The NSC was mandated to act as an arbiter as the vacuum was already making it difficult for the nation to enjoy the gains of the ports reform programmes, which in summary is to ensure efficiency in the procedure and operations of agencies and service providers, besides reducing the cost of doing business within the port environment.

Those who spoke to THISDAY stated that it is on record that the NSC as a regulator has over the years ensured the competent management of the complex interaction with regulated firms, consumers, the media and a range of other interests at play in the maritime industry.

According to Otunba Kayode Owoeye, the council has provided a level playing ground for competing interests in the port sector, manage transition to a competitive market and it has been fair to all parties through procedural transparency, lack of arbitrary decision making, and balancing the needs of stakeholders.

Owoeye who is Lagos based freight forwarder stated that the NSC has attracted legitimacy and public acceptability to it activities in the port sector through involvement of stakeholders in its decision making procedures.

“The cumulative effect of all these have  been the protection of investments in the sector due to undue interference and this alone had led to guaranteed returns on investment and increased profitability amongst operators in the sector. The NSC has ensured predictability in the port process and procedures, improve revenue generation, improved infrastructural development, creation of efficient market, reduction in the cost of doing business and improvement of the nation’s global competitive index and consequent attraction in foreign direct investment (FDI)”, he said.

Also speaking, Mr. Christopher Anyanwu stated that there has been improved delivery on marine and terminal handling services leading to reduce turn-around time for vessels, and reduced cost of vessel operations; improved image of Nigeria due to increased customer confidence and strengthening level of complaint and arbitration mechanisms by the council.

His words: “The Nigerian Shippers Council has also ensured professionalization of freight forwarding practice by elimination touting, to a great extent, sanitization of port environment and promotion of global linkages; the harmonization of clearing process and procedures and the consequent reduction of clearing charges, above all, the enforcement of clear standard operating procedures derived from international law and practices.

“The council has also made an impact as economic regulator in the trucking system at the nation’s ports. Its effect has manifested in the decongestion of ports’ access roads leading to improved truck transit time, reflecting of rickety trucks, but putting a time limit on truck drivers to be licensed and guaranteed loading opportunity for truckers”.

Maritime lawyer and businessman, Mr. Emeka Akabogu, who applauded the appointment described NSC as a welcome development, but added that because of its enabling law, the council might not be able to sanction any operator, service provider or consumer of port service.
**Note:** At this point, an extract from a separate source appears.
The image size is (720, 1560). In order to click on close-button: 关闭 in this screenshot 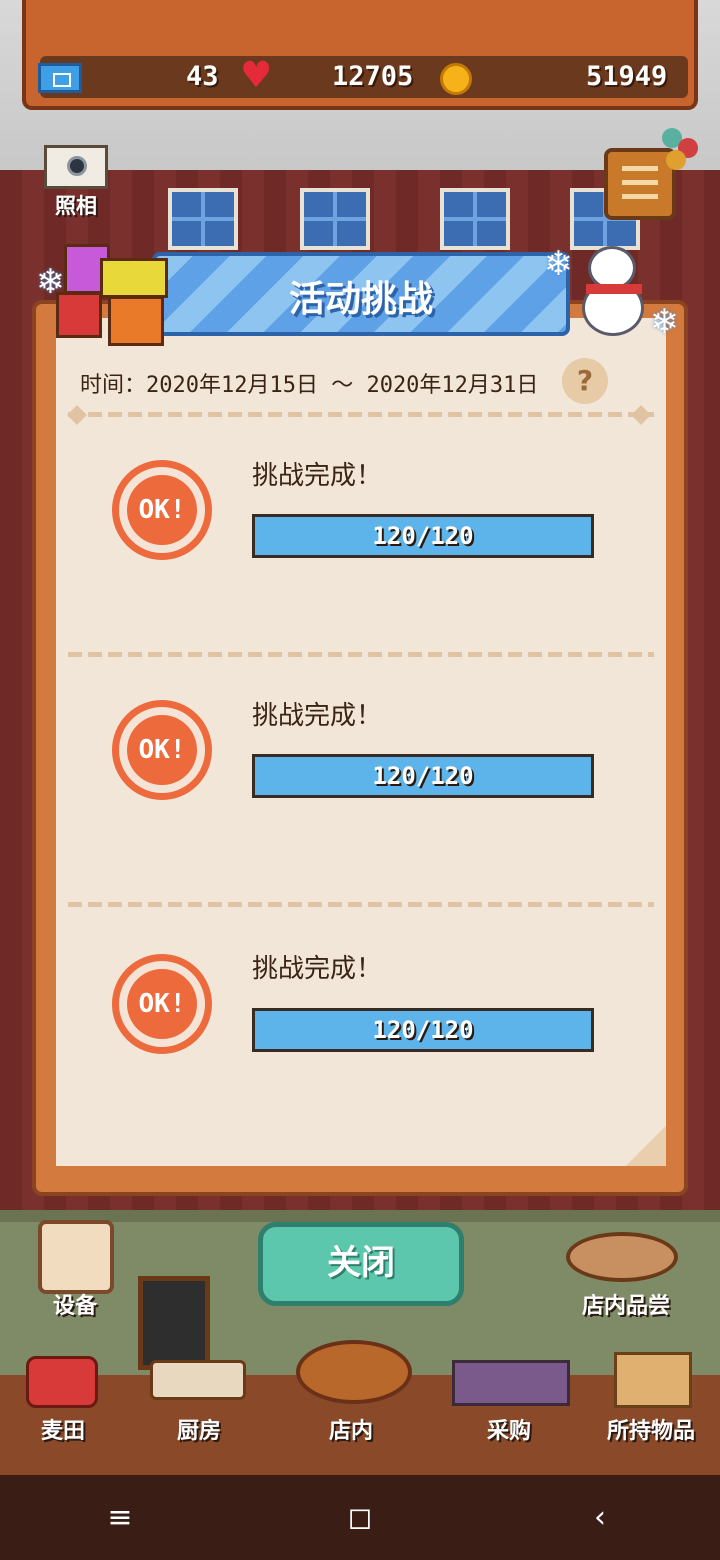, I will do `click(361, 1264)`.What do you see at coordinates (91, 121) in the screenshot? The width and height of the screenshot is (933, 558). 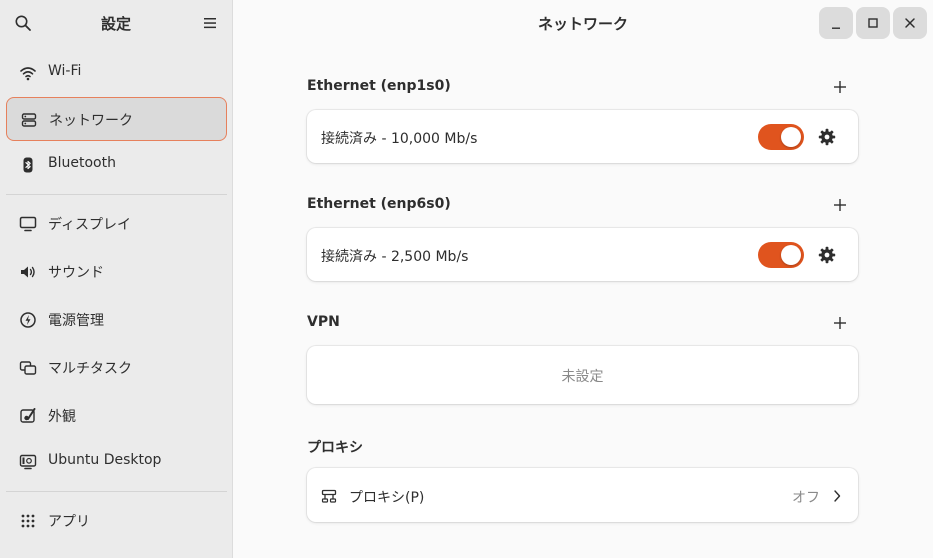 I see `sidebar-item-label: ネットワーク` at bounding box center [91, 121].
“How effective they can sanction is going to be called to question because the primary essence of the economic regulator will lay in its bite in terms of sanctions. It will be a challenge enforcing sanctions in the absence of a statutory backing. My thinking is that since the intention is to get statutory backing but in the interim, to generally put in place, broad frame works for the regulatory function which is expected of an economic regulator; I think it is a step in the right direction,” he said.

However, the Executive Secretary of NSC, Mr. Hassan Bello said recently that the role of the NSC as an economic regulator for Nigerian ports yielded so much dividends for Nigeria and Nigerians but there is still room for improvements.

He maintained that there was need to harness better potential areas of the port sector with a view of bringing down further the cost of doing business in the country, especially in the nation’s seaports besides enthroning a system of greater efficiency and profitability for all stakeholders.